In June 1944, Cormeau was shot in the leg while escaping from a German attack on Castelnau, but managed to escape with her wireless. The dress she wore on this occasion and the bloodstained briefcase she carried are on permanent display in the Imperial War Museum in London along with her WAAF officer's uniform. On 21 August, Toulouse fell to the French Forces of the Interior, the umbrella organisation of resistance fighters. Starr and Yvonne Cormeau drove into the city, American and British flags on their car. The liberation of southwestern France was complete. On 25 September, Cormeau and George Starr departed France, nine days after Starr and Charles de Gaulle clashed and he ordered them out of the country.

== Honours and decorations ==
After the war she was appointed MBE, and decorated with the Légion d'honneur, Croix de Guerre and Médaille de la Résistance.

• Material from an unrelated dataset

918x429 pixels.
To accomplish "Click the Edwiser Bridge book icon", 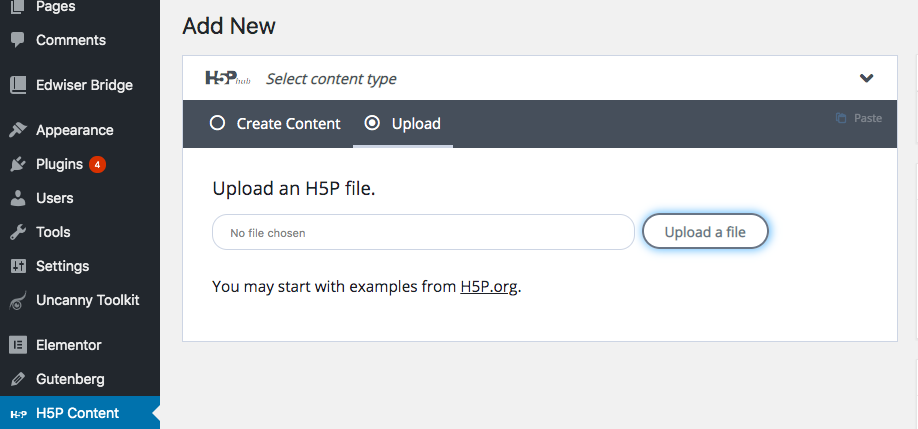I will pos(18,85).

Member of the Order of the British Empire
| 1939–1945 Star | France and Germany Star | Defence Medal |
| Légion d'honneur (Chevalier) | Croix de Guerre (France) | Médaille de la Résistance |

== Postwar ==
A year after the end of the war, Cormeau was demobilised with the WAAF rank of Flight Officer. She then worked as a translator and in the SOE section at the Foreign Office. She became a linchpin of F Section veterans and arranged their annual Bastille Day dinner. Cormeau and her daughter, Yvette Pitt, were reunited and lived in London. Cormeau was one of the earliest members of the Special Forces Club in London and she was a committee member. She promoted Anglo-French relations.

In her 70s, she married again to James Edgar Farrow, with whom she lived in Derbyshire. He predeceased her. She spent her later years at Tall Pines nursing home, formerly in Gally Hill Road, Fleet, Hampshire. After Yvonne Cormeau-Farrow died, she was survived by her daughter. Her memorial service was attended by representatives from both UK and French governments.

She was the subject of This Is Your Life in 1989 when she was surprised by Michael Aspel. She was interviewed for the movie Charlotte Gray and described as the "real Charlotte" of the novel and film. She was an adviser to the ITV television series Wish Me Luck.